• [ASSIGNMENT]
Scan the records below for the line with "Click the 2024年7月 date cell" and the line with "Image resolution: width=1200". Repeat those two lines and every line between them exactly, and nothing else.

• [ENTRIES PROVIDED]
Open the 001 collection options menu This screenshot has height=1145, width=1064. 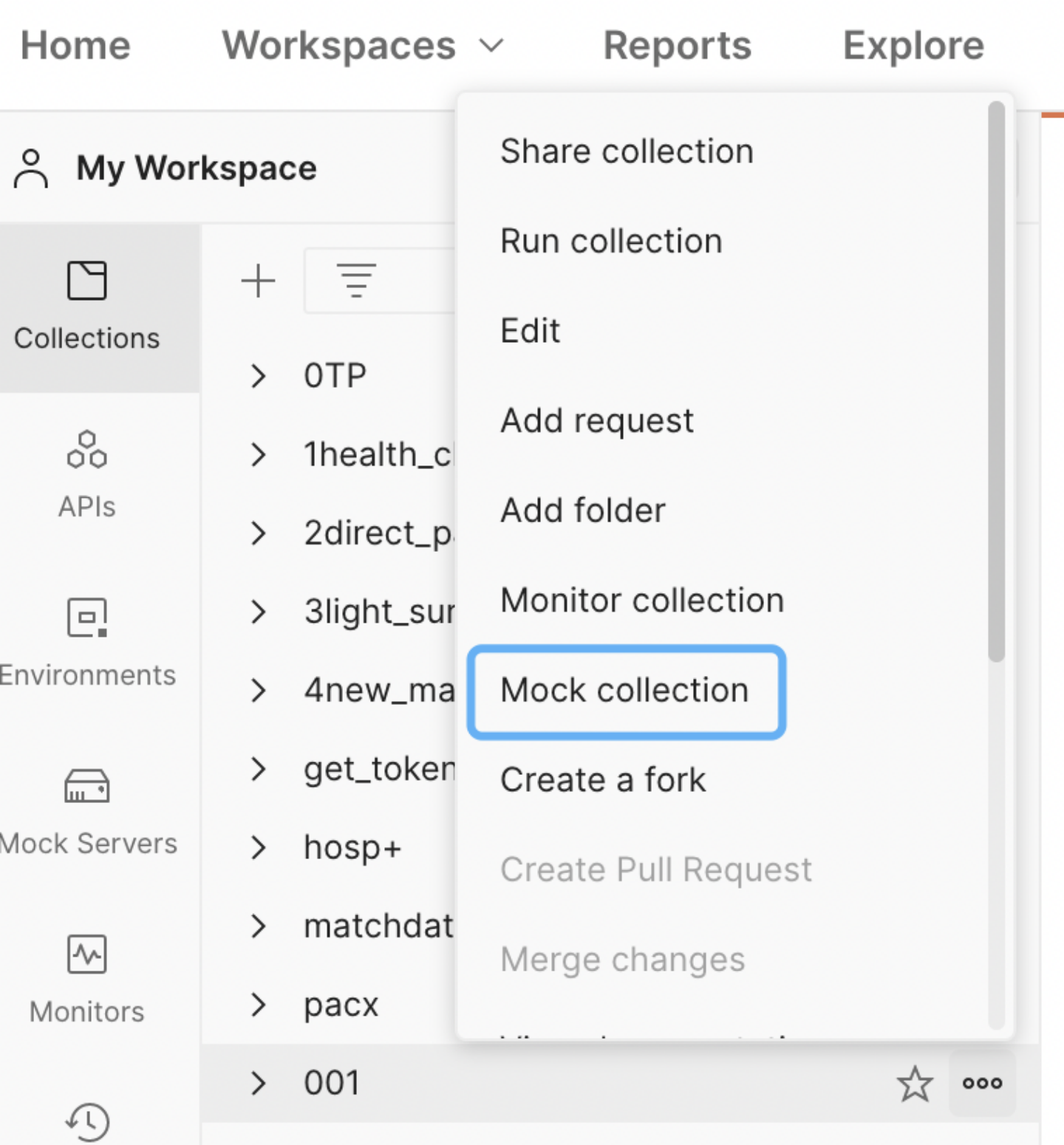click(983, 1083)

--

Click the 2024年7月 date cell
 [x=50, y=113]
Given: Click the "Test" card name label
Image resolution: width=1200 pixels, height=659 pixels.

---

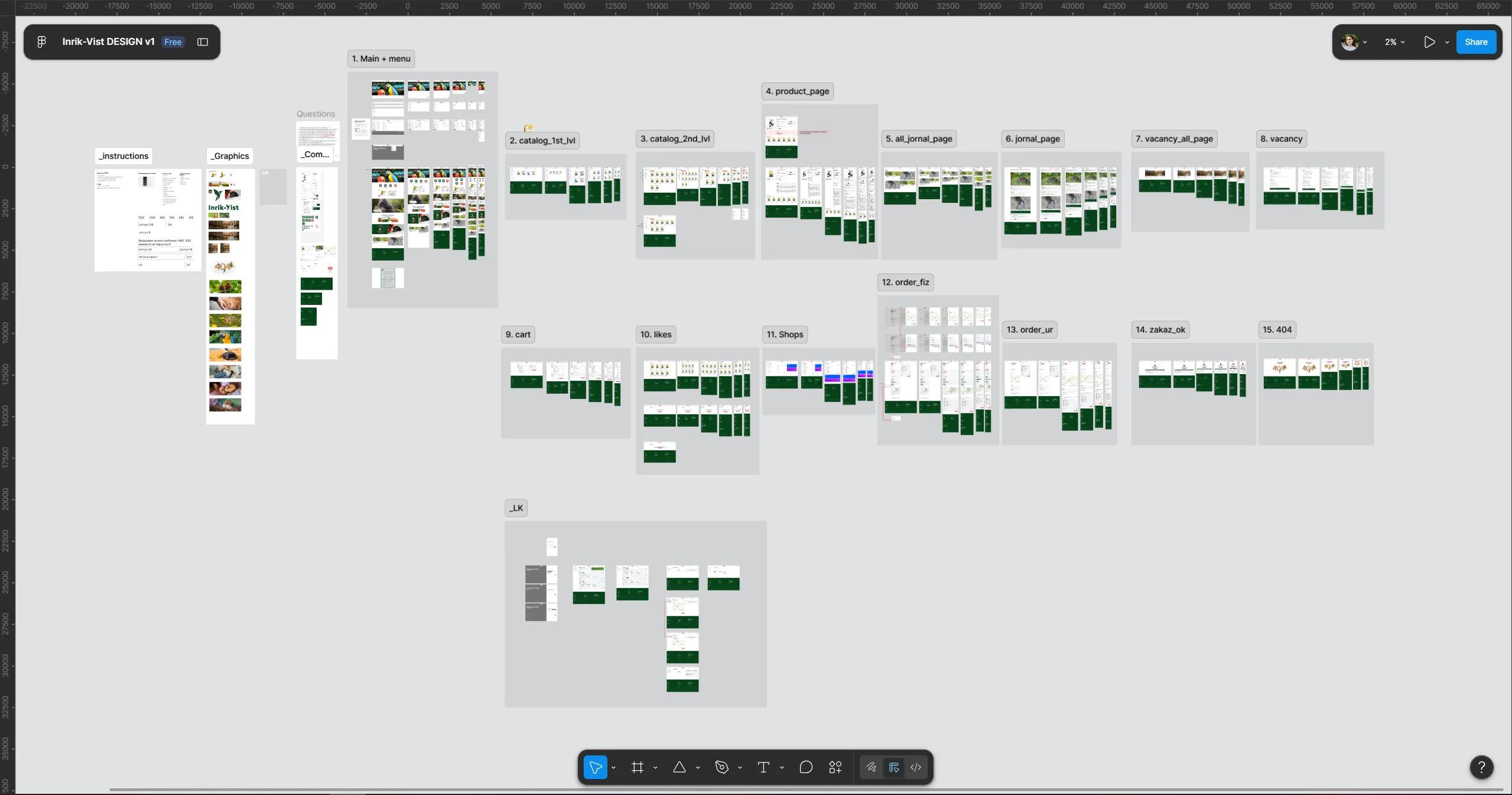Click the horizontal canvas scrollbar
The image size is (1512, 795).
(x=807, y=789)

• [RESULT]
Click the 2024年7月 date cell
 [x=50, y=113]
Given: Click the "Test" card name label
Image resolution: width=1200 pixels, height=659 pixels.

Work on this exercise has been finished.